#### [YOUR TASK]
Please reproduce the lines of the records below from the one holding "Screen dimensions: 377x800" through the one holding "You are a computer-use", inclusive, skipping all pictures.

--- DATA EXTRACTS Enclosed Below ---

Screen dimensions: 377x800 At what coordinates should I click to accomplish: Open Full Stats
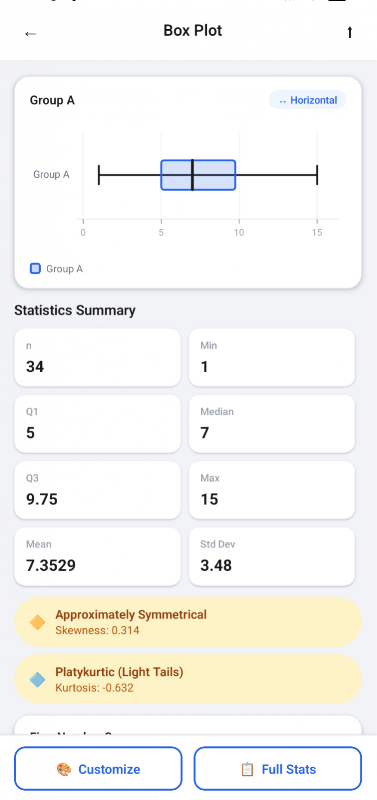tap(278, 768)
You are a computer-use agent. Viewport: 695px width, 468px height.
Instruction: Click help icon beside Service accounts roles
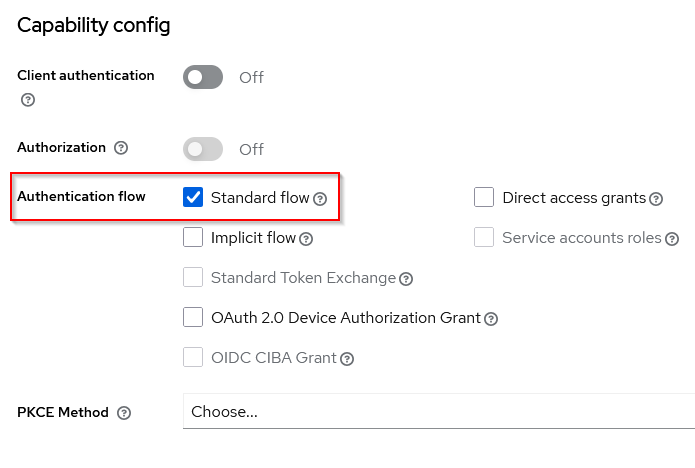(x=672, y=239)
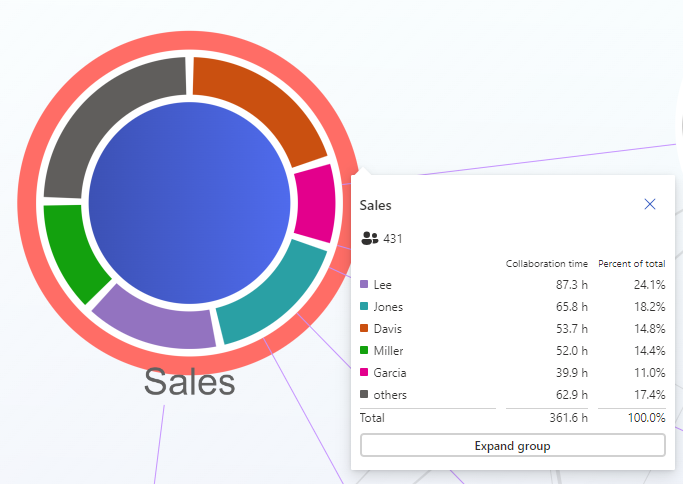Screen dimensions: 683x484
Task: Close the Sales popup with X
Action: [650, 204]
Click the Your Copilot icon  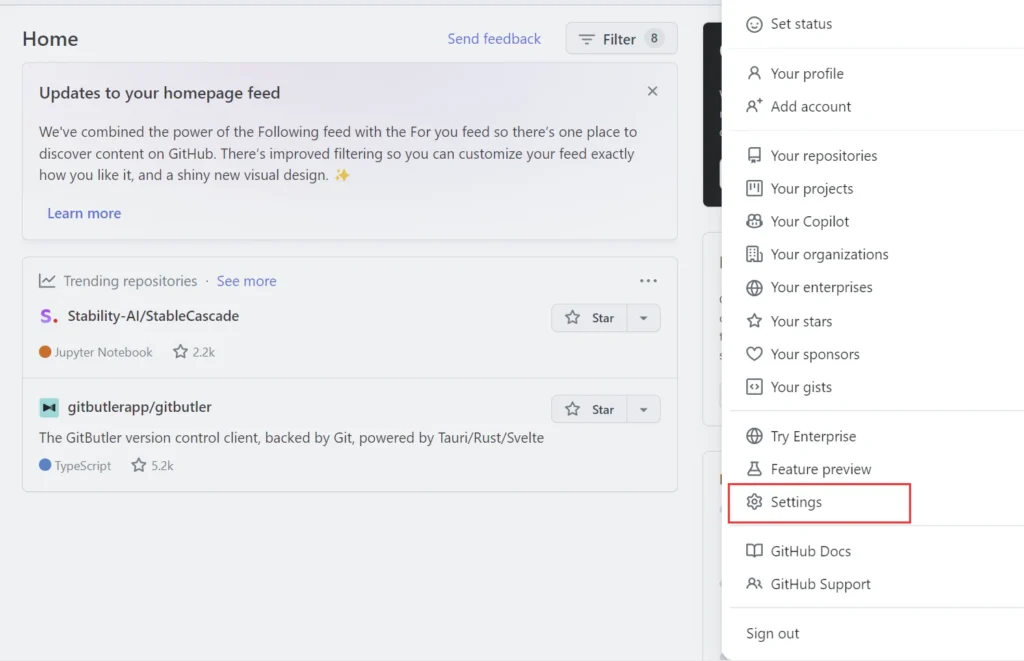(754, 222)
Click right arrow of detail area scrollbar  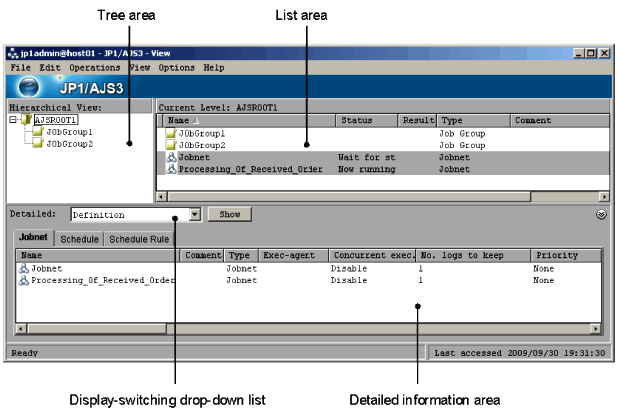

--- End of Enclosed DATA EXTRACTS ---
--- DATA EXTRACTS Enclosed Below ---

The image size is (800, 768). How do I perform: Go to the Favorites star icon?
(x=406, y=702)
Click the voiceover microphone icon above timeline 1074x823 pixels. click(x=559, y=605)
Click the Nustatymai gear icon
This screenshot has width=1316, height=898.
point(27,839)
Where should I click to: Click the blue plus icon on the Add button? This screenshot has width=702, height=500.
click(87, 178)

--- End of Enclosed DATA EXTRACTS ---

#### [RESPONSE TO THE TASK]
Screen dimensions: 377x800 At what coordinates should I click to accomplish: Open Full Stats
tap(278, 768)
You are a computer-use agent. Viewport: 695px width, 468px height.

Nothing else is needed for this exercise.